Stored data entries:

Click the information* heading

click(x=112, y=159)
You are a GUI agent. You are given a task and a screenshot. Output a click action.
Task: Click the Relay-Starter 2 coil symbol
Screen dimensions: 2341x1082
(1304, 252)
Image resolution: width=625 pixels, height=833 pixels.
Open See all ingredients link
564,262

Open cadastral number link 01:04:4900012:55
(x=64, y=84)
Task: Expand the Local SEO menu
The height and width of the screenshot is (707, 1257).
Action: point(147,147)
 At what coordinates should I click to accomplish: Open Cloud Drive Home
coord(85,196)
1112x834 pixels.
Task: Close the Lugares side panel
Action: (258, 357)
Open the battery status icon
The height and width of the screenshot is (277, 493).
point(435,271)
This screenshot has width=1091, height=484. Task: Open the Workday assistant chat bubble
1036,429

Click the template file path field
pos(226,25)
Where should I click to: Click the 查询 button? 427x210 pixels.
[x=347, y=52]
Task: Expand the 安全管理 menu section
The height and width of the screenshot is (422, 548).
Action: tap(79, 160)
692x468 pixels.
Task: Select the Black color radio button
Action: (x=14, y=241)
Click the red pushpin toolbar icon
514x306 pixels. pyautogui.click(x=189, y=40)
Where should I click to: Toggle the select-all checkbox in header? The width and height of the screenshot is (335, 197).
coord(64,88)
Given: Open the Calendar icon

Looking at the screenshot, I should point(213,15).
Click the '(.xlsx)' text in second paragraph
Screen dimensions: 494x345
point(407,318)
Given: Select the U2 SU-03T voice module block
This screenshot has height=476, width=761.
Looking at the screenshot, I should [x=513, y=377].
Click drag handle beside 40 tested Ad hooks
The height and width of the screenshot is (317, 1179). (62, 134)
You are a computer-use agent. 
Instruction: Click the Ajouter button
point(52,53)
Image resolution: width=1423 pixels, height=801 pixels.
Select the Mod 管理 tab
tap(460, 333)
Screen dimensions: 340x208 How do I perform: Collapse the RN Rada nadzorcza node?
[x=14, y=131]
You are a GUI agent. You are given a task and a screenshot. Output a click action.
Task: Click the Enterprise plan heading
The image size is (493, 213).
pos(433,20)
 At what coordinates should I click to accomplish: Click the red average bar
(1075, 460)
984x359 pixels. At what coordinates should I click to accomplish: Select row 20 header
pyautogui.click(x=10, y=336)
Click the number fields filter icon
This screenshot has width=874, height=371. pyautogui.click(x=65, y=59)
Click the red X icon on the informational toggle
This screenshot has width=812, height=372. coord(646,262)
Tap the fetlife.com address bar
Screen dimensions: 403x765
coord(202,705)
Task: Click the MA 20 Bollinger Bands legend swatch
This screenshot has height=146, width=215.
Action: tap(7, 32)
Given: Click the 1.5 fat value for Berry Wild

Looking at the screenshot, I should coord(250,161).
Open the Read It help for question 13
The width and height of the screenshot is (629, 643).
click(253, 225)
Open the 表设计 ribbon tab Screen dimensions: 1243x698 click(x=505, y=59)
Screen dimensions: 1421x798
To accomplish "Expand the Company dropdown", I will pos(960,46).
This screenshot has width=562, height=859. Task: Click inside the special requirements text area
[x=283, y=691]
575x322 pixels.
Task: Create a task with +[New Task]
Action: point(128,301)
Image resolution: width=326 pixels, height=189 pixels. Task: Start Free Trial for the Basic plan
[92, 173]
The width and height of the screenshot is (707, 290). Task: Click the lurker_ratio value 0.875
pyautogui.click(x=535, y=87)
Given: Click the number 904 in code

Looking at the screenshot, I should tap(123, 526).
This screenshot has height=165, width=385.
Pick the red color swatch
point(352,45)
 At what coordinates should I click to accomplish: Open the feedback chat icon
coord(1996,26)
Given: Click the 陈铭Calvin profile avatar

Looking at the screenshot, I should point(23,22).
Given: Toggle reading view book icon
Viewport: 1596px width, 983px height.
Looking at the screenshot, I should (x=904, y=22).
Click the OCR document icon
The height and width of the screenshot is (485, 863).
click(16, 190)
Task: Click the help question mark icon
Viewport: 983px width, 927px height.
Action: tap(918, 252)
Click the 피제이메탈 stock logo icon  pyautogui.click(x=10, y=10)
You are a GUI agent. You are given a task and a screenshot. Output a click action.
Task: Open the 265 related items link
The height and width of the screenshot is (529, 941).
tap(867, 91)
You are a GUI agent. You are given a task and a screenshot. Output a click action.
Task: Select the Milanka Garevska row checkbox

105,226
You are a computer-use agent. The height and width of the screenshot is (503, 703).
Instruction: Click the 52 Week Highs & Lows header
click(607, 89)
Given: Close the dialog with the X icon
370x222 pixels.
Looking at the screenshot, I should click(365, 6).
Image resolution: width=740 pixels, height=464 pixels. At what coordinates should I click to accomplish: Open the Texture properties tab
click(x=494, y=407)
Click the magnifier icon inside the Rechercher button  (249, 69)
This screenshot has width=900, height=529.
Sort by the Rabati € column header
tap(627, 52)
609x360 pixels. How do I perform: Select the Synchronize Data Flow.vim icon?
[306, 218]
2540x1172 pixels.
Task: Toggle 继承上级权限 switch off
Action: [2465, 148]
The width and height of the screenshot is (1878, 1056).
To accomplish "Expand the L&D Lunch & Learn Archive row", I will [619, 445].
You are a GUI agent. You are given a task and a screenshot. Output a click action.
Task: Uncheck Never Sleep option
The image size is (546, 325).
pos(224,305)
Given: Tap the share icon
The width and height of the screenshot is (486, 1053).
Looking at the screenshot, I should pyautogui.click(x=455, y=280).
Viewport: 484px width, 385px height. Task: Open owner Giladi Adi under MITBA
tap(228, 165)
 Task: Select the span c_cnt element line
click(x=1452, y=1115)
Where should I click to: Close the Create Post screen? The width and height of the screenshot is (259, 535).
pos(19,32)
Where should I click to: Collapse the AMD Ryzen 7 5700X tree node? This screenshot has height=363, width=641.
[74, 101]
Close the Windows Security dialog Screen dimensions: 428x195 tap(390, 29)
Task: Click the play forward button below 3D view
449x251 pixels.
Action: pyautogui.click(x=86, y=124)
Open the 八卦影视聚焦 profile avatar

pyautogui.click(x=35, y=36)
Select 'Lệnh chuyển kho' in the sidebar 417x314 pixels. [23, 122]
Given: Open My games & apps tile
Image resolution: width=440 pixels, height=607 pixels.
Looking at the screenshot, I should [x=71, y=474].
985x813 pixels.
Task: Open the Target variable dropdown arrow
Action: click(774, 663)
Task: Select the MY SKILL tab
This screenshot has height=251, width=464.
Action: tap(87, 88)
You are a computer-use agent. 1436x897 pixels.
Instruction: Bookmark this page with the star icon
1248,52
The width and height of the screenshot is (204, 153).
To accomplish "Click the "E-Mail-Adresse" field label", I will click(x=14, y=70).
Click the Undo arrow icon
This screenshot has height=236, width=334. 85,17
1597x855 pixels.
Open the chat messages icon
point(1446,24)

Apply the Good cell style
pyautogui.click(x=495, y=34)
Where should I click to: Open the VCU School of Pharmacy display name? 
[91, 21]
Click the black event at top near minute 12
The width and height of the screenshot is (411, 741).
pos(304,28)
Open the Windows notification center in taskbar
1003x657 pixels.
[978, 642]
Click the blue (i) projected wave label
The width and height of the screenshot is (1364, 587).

WHAT THE EXERCISE ASKS: Transcribe every line of the listing verbatim, keeping each character and line break unchanged.

RESULT:
Click the information* heading

click(x=112, y=159)
You are a GUI agent. You are given a task and a screenshot. Output a click action.
Task: Click the Relay-Starter 2 coil symbol
Screen dimensions: 2341x1082
(1304, 252)
Image resolution: width=625 pixels, height=833 pixels.
Open See all ingredients link
564,262

Open cadastral number link 01:04:4900012:55
(x=64, y=84)
Task: Expand the Local SEO menu
The height and width of the screenshot is (707, 1257).
Action: point(147,147)
 At what coordinates should I click to accomplish: Open Cloud Drive Home
coord(85,196)
1112x834 pixels.
Task: Close the Lugares side panel
Action: (258, 357)
Open the battery status icon
The height and width of the screenshot is (277, 493).
point(435,271)
This screenshot has width=1091, height=484. Task: Open the Workday assistant chat bubble
1036,429

Click the template file path field
pos(226,25)
Where should I click to: Click the 查询 button? 427x210 pixels.
[x=347, y=52]
Task: Expand the 安全管理 menu section
The height and width of the screenshot is (422, 548).
Action: tap(79, 160)
692x468 pixels.
Task: Select the Black color radio button
Action: (x=14, y=241)
Click the red pushpin toolbar icon
514x306 pixels. pyautogui.click(x=189, y=40)
Where should I click to: Toggle the select-all checkbox in header? The width and height of the screenshot is (335, 197).
coord(64,88)
Given: Open the Calendar icon

Looking at the screenshot, I should point(213,15).
Click the '(.xlsx)' text in second paragraph
Screen dimensions: 494x345
point(407,318)
Given: Select the U2 SU-03T voice module block
This screenshot has height=476, width=761.
Looking at the screenshot, I should [x=513, y=377].
Click drag handle beside 40 tested Ad hooks
The height and width of the screenshot is (317, 1179). (62, 134)
You are a computer-use agent. 
Instruction: Click the Ajouter button
point(52,53)
Image resolution: width=1423 pixels, height=801 pixels.
Select the Mod 管理 tab
tap(460, 333)
Screen dimensions: 340x208 How do I perform: Collapse the RN Rada nadzorcza node?
[x=14, y=131]
You are a GUI agent. You are given a task and a screenshot. Output a click action.
Task: Click the Enterprise plan heading
The image size is (493, 213).
pos(433,20)
 At what coordinates should I click to accomplish: Click the red average bar
(1075, 460)
984x359 pixels. At what coordinates should I click to accomplish: Select row 20 header
pyautogui.click(x=10, y=336)
Click the number fields filter icon
This screenshot has width=874, height=371. pyautogui.click(x=65, y=59)
Click the red X icon on the informational toggle
This screenshot has width=812, height=372. coord(646,262)
Tap the fetlife.com address bar
Screen dimensions: 403x765
coord(202,705)
Task: Click the MA 20 Bollinger Bands legend swatch
This screenshot has height=146, width=215.
Action: tap(7, 32)
Given: Click the 1.5 fat value for Berry Wild

Looking at the screenshot, I should coord(250,161).
Open the Read It help for question 13
The width and height of the screenshot is (629, 643).
click(253, 225)
Open the 表设计 ribbon tab Screen dimensions: 1243x698 click(x=505, y=59)
Screen dimensions: 1421x798
To accomplish "Expand the Company dropdown", I will pos(960,46).
This screenshot has width=562, height=859. Task: Click inside the special requirements text area
[x=283, y=691]
575x322 pixels.
Task: Create a task with +[New Task]
Action: point(128,301)
Image resolution: width=326 pixels, height=189 pixels. Task: Start Free Trial for the Basic plan
[92, 173]
The width and height of the screenshot is (707, 290). Task: Click the lurker_ratio value 0.875
pyautogui.click(x=535, y=87)
Given: Click the number 904 in code

Looking at the screenshot, I should tap(123, 526).
This screenshot has height=165, width=385.
Pick the red color swatch
point(352,45)
 At what coordinates should I click to accomplish: Open the feedback chat icon
coord(1996,26)
Given: Click the 陈铭Calvin profile avatar

Looking at the screenshot, I should point(23,22).
Given: Toggle reading view book icon
Viewport: 1596px width, 983px height.
Looking at the screenshot, I should (x=904, y=22).
Click the OCR document icon
The height and width of the screenshot is (485, 863).
click(16, 190)
Task: Click the help question mark icon
Viewport: 983px width, 927px height.
Action: tap(918, 252)
Click the 피제이메탈 stock logo icon  pyautogui.click(x=10, y=10)
You are a GUI agent. You are given a task and a screenshot. Output a click action.
Task: Open the 265 related items link
The height and width of the screenshot is (529, 941).
tap(867, 91)
You are a GUI agent. You are given a task and a screenshot. Output a click action.
Task: Select the Milanka Garevska row checkbox

105,226
You are a computer-use agent. The height and width of the screenshot is (503, 703).
Instruction: Click the 52 Week Highs & Lows header
click(607, 89)
Given: Close the dialog with the X icon
370x222 pixels.
Looking at the screenshot, I should click(365, 6).
Image resolution: width=740 pixels, height=464 pixels. At what coordinates should I click to accomplish: Open the Texture properties tab
click(x=494, y=407)
Click the magnifier icon inside the Rechercher button  (249, 69)
This screenshot has width=900, height=529.
Sort by the Rabati € column header
tap(627, 52)
609x360 pixels. How do I perform: Select the Synchronize Data Flow.vim icon?
[306, 218]
2540x1172 pixels.
Task: Toggle 继承上级权限 switch off
Action: [2465, 148]
The width and height of the screenshot is (1878, 1056).
To accomplish "Expand the L&D Lunch & Learn Archive row", I will [619, 445].
You are a GUI agent. You are given a task and a screenshot. Output a click action.
Task: Uncheck Never Sleep option
The image size is (546, 325).
pos(224,305)
Given: Tap the share icon
The width and height of the screenshot is (486, 1053).
Looking at the screenshot, I should pyautogui.click(x=455, y=280).
Viewport: 484px width, 385px height. Task: Open owner Giladi Adi under MITBA
tap(228, 165)
 Task: Select the span c_cnt element line
click(x=1452, y=1115)
Where should I click to: Close the Create Post screen? The width and height of the screenshot is (259, 535).
pos(19,32)
Where should I click to: Collapse the AMD Ryzen 7 5700X tree node? This screenshot has height=363, width=641.
[74, 101]
Close the Windows Security dialog Screen dimensions: 428x195 tap(390, 29)
Task: Click the play forward button below 3D view
449x251 pixels.
Action: pyautogui.click(x=86, y=124)
Open the 八卦影视聚焦 profile avatar

pyautogui.click(x=35, y=36)
Select 'Lệnh chuyển kho' in the sidebar 417x314 pixels. [23, 122]
Given: Open My games & apps tile
Image resolution: width=440 pixels, height=607 pixels.
Looking at the screenshot, I should [x=71, y=474].
985x813 pixels.
Task: Open the Target variable dropdown arrow
Action: click(774, 663)
Task: Select the MY SKILL tab
This screenshot has height=251, width=464.
Action: tap(87, 88)
You are a computer-use agent. 1436x897 pixels.
Instruction: Bookmark this page with the star icon
1248,52
The width and height of the screenshot is (204, 153).
To accomplish "Click the "E-Mail-Adresse" field label", I will click(x=14, y=70).
Click the Undo arrow icon
This screenshot has height=236, width=334. 85,17
1597x855 pixels.
Open the chat messages icon
point(1446,24)

Apply the Good cell style
pyautogui.click(x=495, y=34)
Where should I click to: Open the VCU School of Pharmacy display name? 
[91, 21]
Click the black event at top near minute 12
The width and height of the screenshot is (411, 741).
pos(304,28)
Open the Windows notification center in taskbar
1003x657 pixels.
[978, 642]
Click the blue (i) projected wave label
The width and height of the screenshot is (1364, 587).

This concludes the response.